In one of the more telling moments at CES 2025, Accenture CEO Julie Sweet didn’t focus on dazzling new AI features. Instead, she issued a challenge: “Scaling AI responsibly isn’t optional — it’s existential. The question is no longer if you’ll use AI. It’s whether you know how.”
That remark landed like a strategic audit. Because while AI has rocketed up the executive agenda, most boards are still watching it from the sidelines — too uncertain to act, too cautious to admit it.
This issue isn’t about hype. It’s about governance. And it’s becoming urgent.
In the last year, we’ve seen a quiet shift across industries. The creation of Chief AI Officer roles has nearly tripled globally. Investors are asking tougher questions in annual reports about AI risk and readiness. And regulators — from Brussels to Washington — are sending clear signals: board-level accountability is coming for algorithmic decisions.
Meanwhile, internally, AI is creeping closer to the core. It’s not just a chatbot on your website. It’s influencing how credit is scored, how talent is assessed, and how supply chains are optimized. Yet few directors can explain how their organization’s AI systems are trained, governed, or aligned to strategy.
This is no longer a tech oversight gap — it’s a leadership vacuum.

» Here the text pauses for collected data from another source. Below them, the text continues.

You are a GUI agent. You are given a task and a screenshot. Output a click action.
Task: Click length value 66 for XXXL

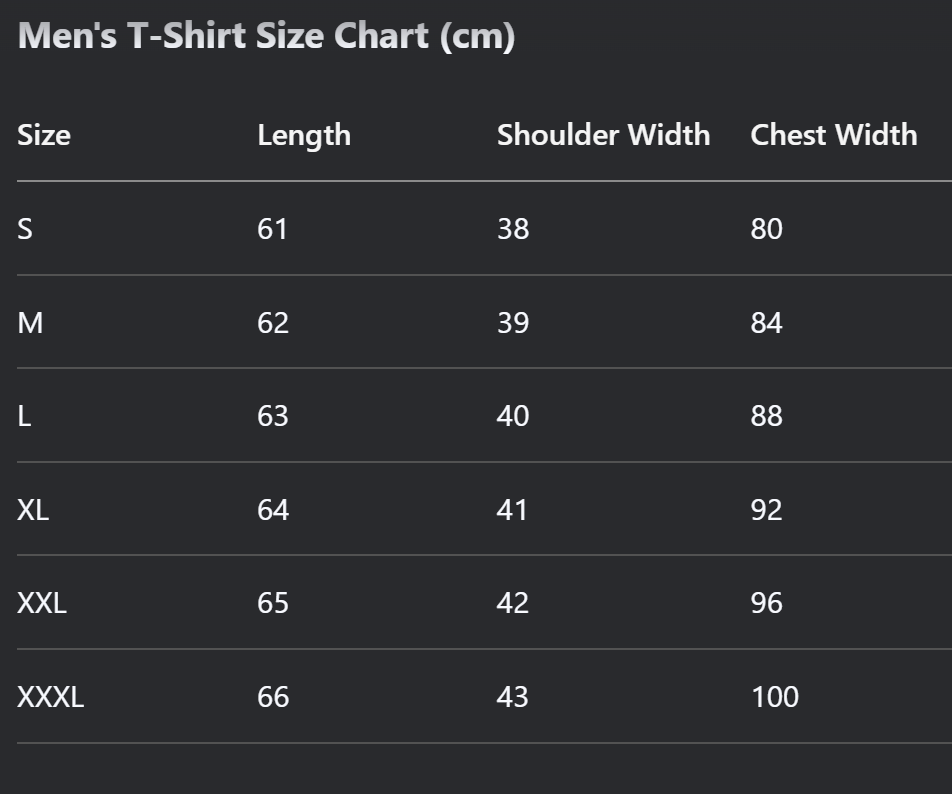point(273,696)
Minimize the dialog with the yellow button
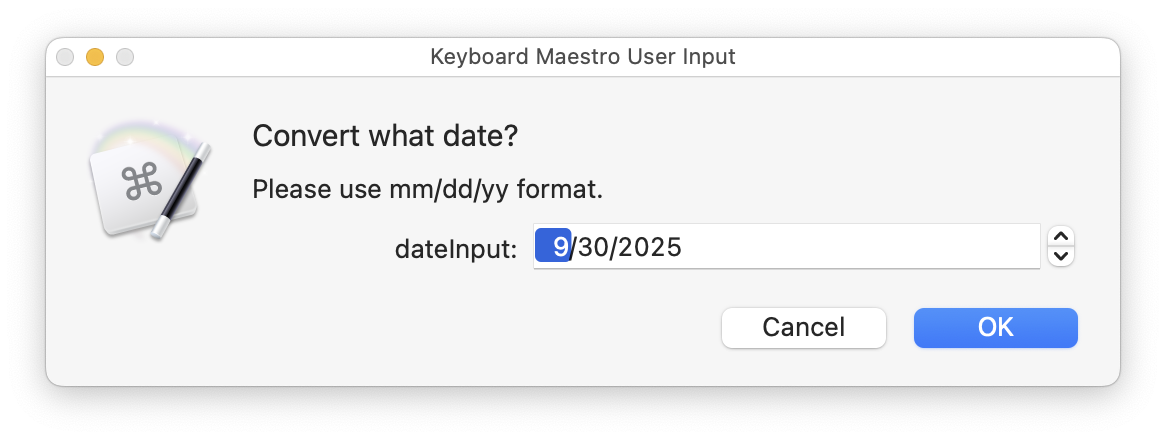 point(95,57)
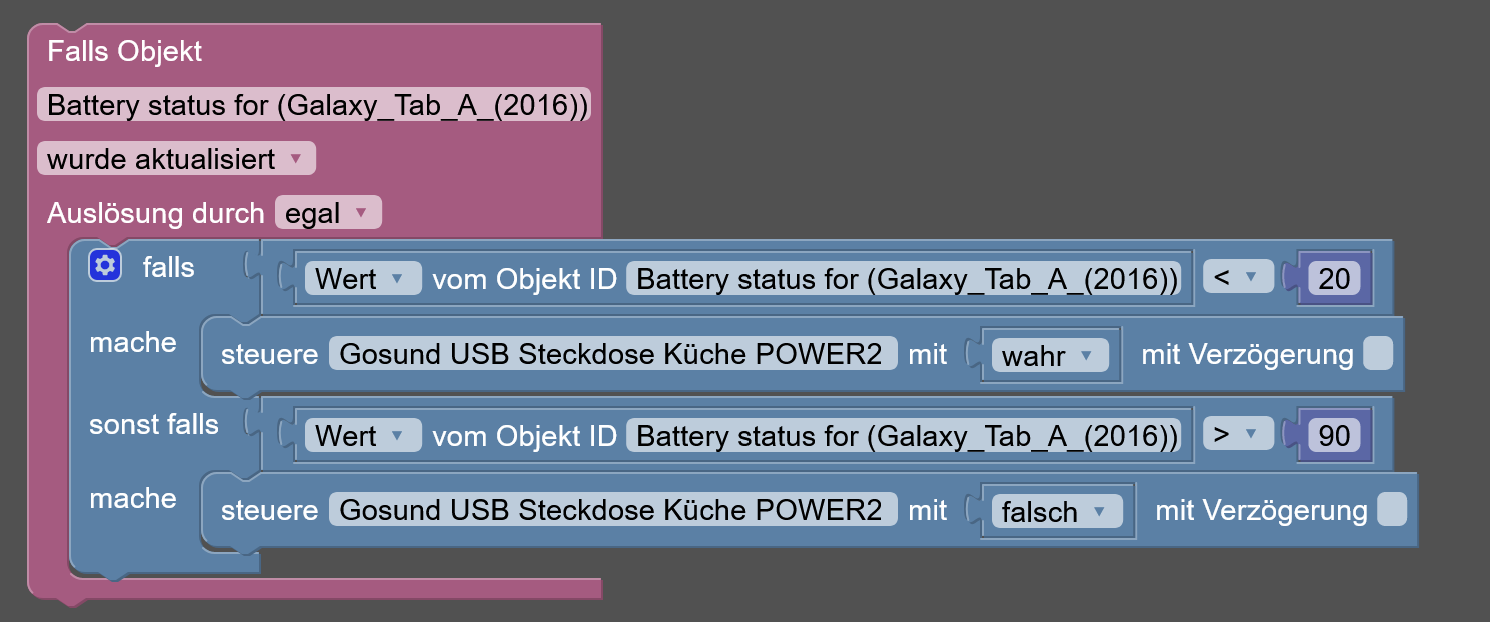Edit the number field containing 90

point(1334,435)
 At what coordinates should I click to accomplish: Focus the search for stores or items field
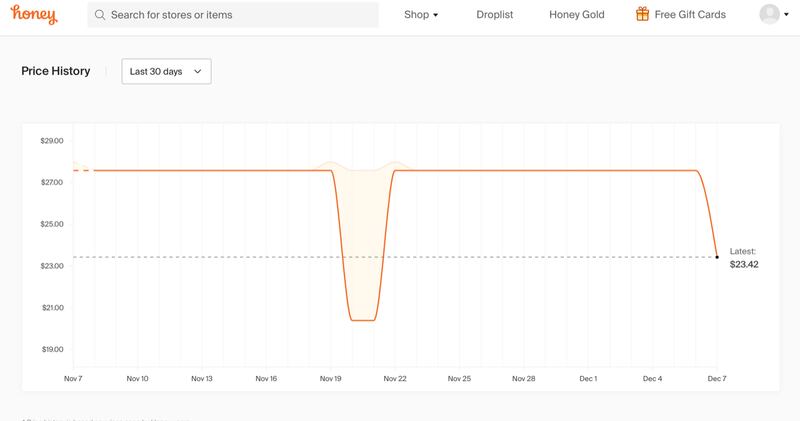[x=240, y=16]
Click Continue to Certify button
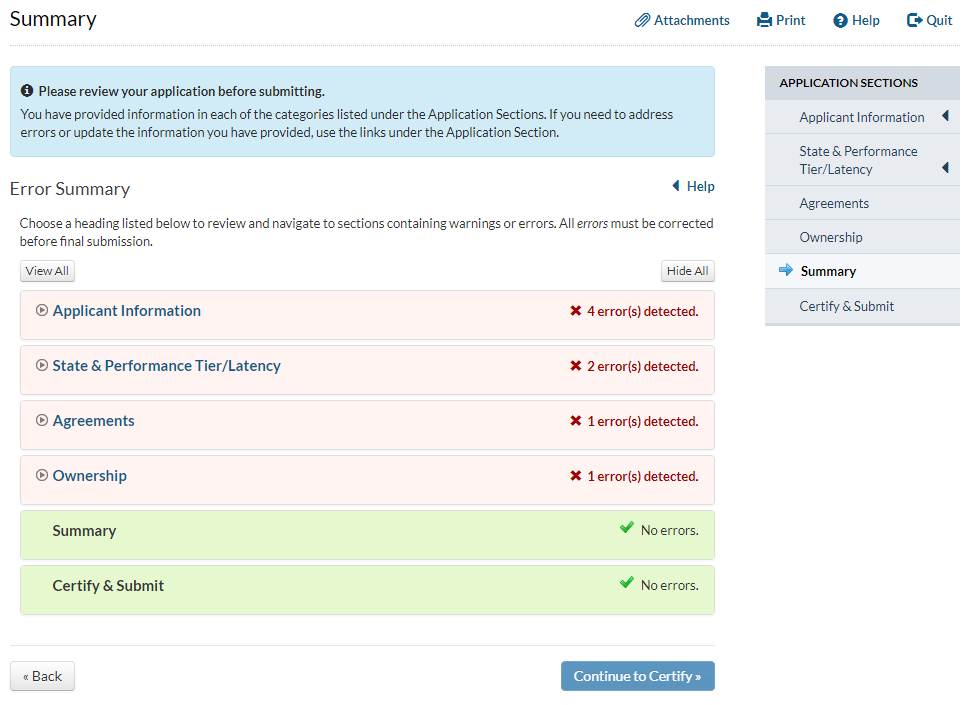This screenshot has width=968, height=705. [x=637, y=676]
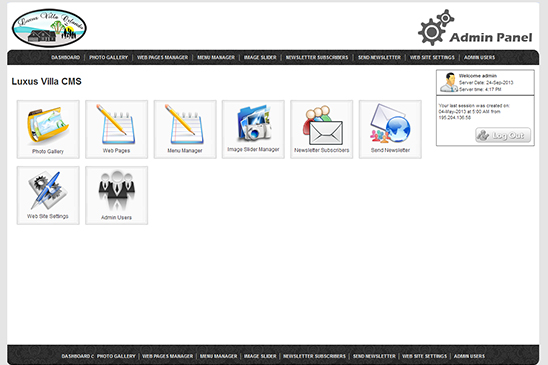Open the Admin Users people icon
This screenshot has width=548, height=365.
point(117,191)
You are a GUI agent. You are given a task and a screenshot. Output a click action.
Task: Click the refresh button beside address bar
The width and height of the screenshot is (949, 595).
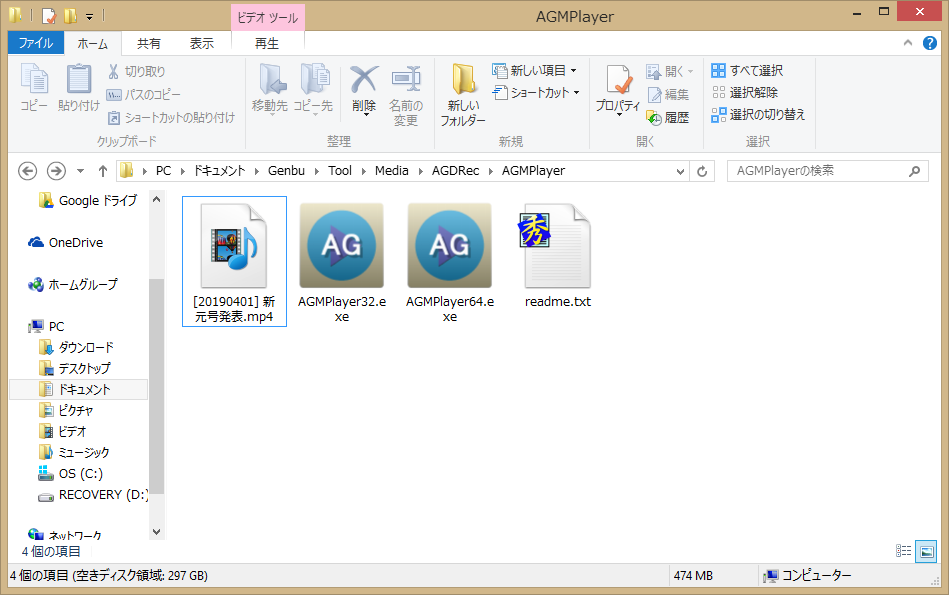click(x=702, y=171)
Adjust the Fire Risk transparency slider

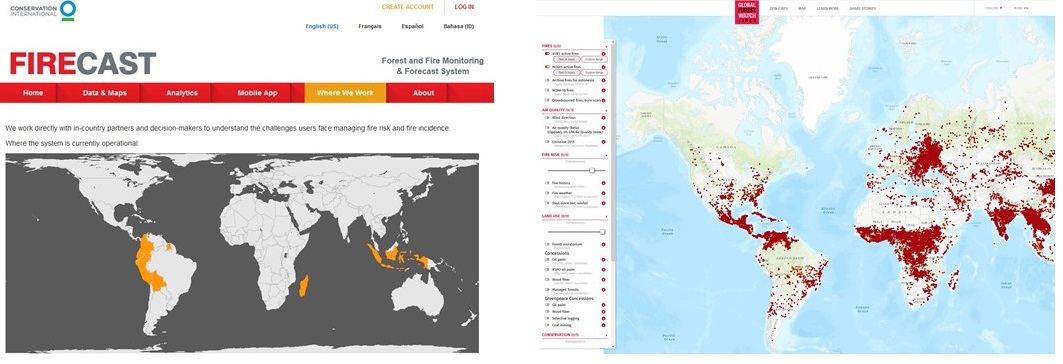click(592, 170)
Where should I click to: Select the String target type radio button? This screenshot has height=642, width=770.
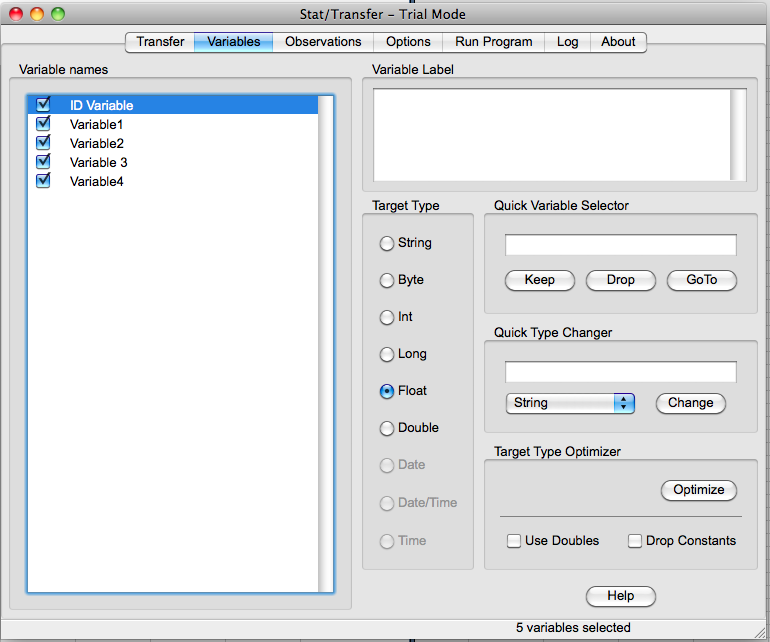coord(387,243)
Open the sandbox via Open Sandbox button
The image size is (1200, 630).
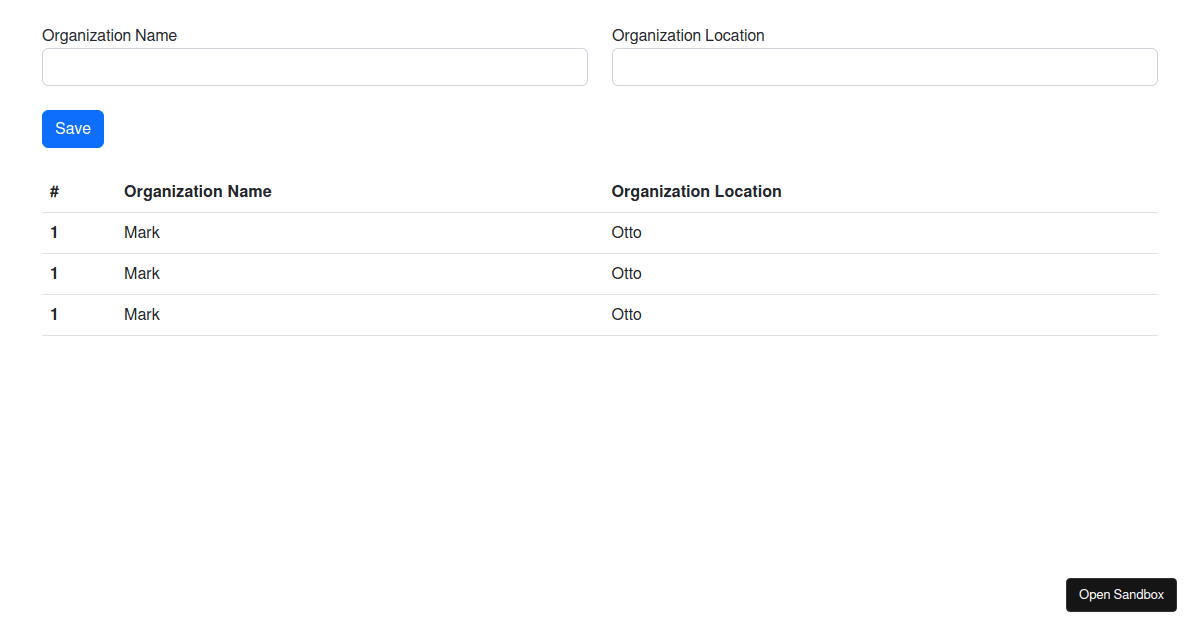point(1121,594)
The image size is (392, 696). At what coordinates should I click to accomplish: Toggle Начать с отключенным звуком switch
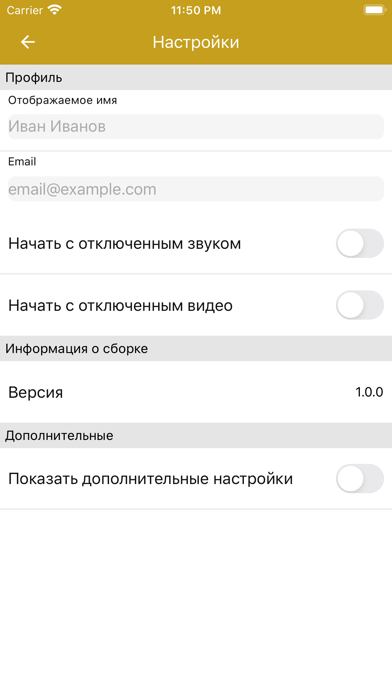click(360, 243)
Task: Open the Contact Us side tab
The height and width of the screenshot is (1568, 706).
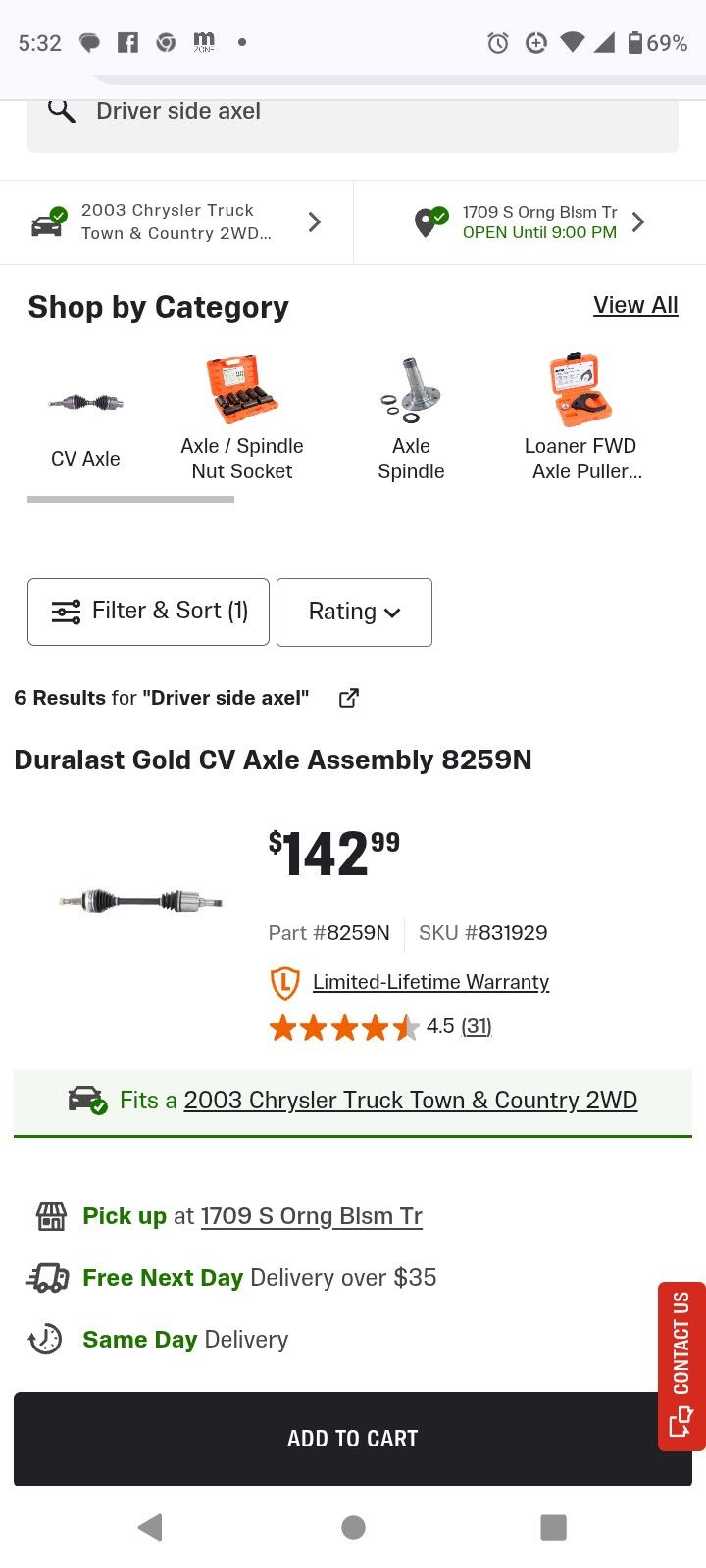Action: [681, 1365]
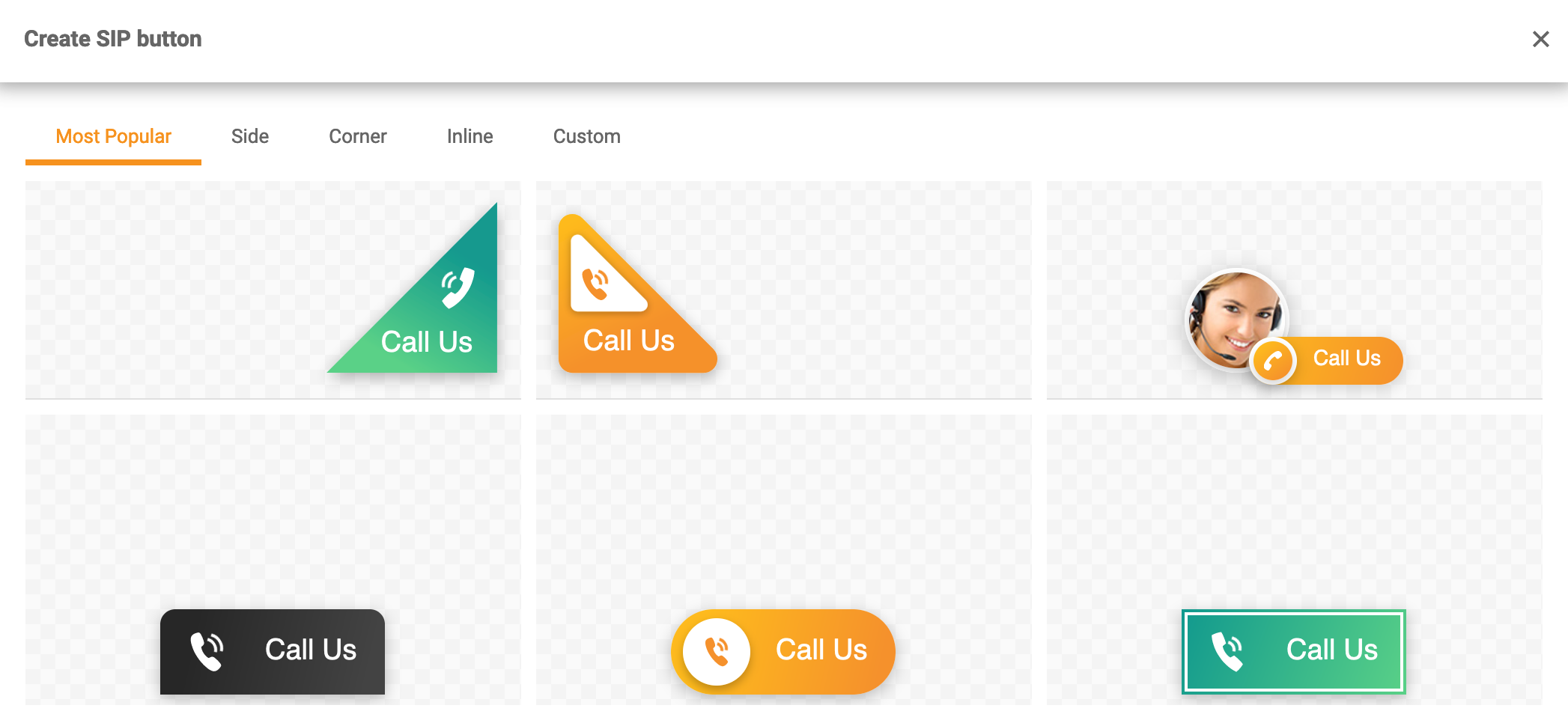This screenshot has width=1568, height=726.
Task: Click the phone icon on dark button
Action: [207, 650]
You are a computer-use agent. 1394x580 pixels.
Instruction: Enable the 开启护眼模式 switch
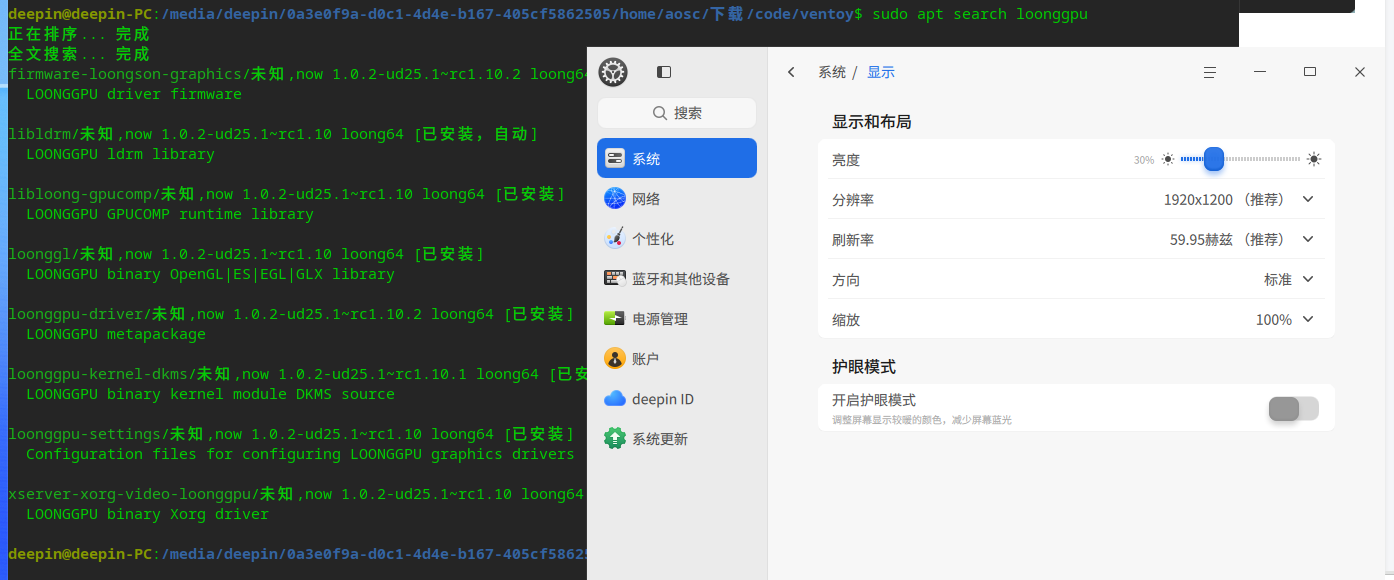point(1294,408)
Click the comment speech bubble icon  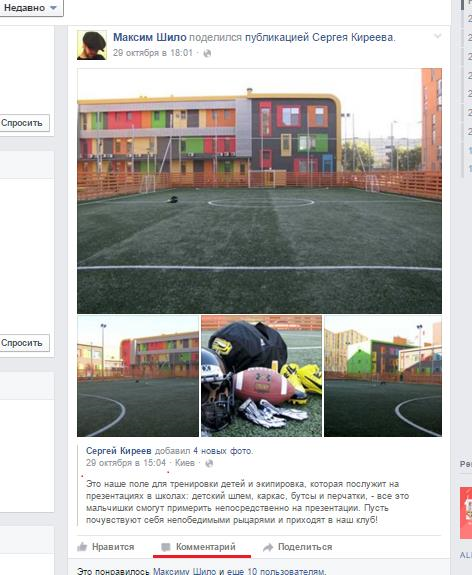click(x=166, y=547)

That’s why a new generation of tools is emerging — like FairNow — to help boards and executives oversee AI in the same way they oversee finance, compliance, or sustainability. These tools provide visibility into AI systems’ risks, alignment, and performance, offering a dashboard that turns technical complexity into strategic clarity.
But tools can’t substitute for questions. And every board should be asking these five:
Where in our organization is AI already making decisions — and who owns those outcomes?
Do we have a governance framework to track, assess, and update our AI systems?
Is our data infrastructure ready for AI scale — and compliant with emerging regulation?
Are our leaders fluent enough to translate AI opportunities into business models?
How do we ensure that our AI efforts align with our long-term strategic priorities — not just quarterly wins?
The boards that win with AI won’t be the ones that read the most whitepapers. They’ll be the ones that ask better questions, sooner — and build structures that allow smarter answers to emerge.
Three Takeaways:
– AI must be treated as a board-level strategic topic, not a technical project.
– Governance tools like FairNow are helping boards close the visibility gap.
– The difference between leadership and liability starts with the right questions.
Strategic Insight:
Boards no longer need to become AI experts — but they must become AI stewards. The challenge ahead isn’t to approve the right tools, but to ensure the right strategic architecture exists for AI to operate safely, ethically, and usefully across the enterprise.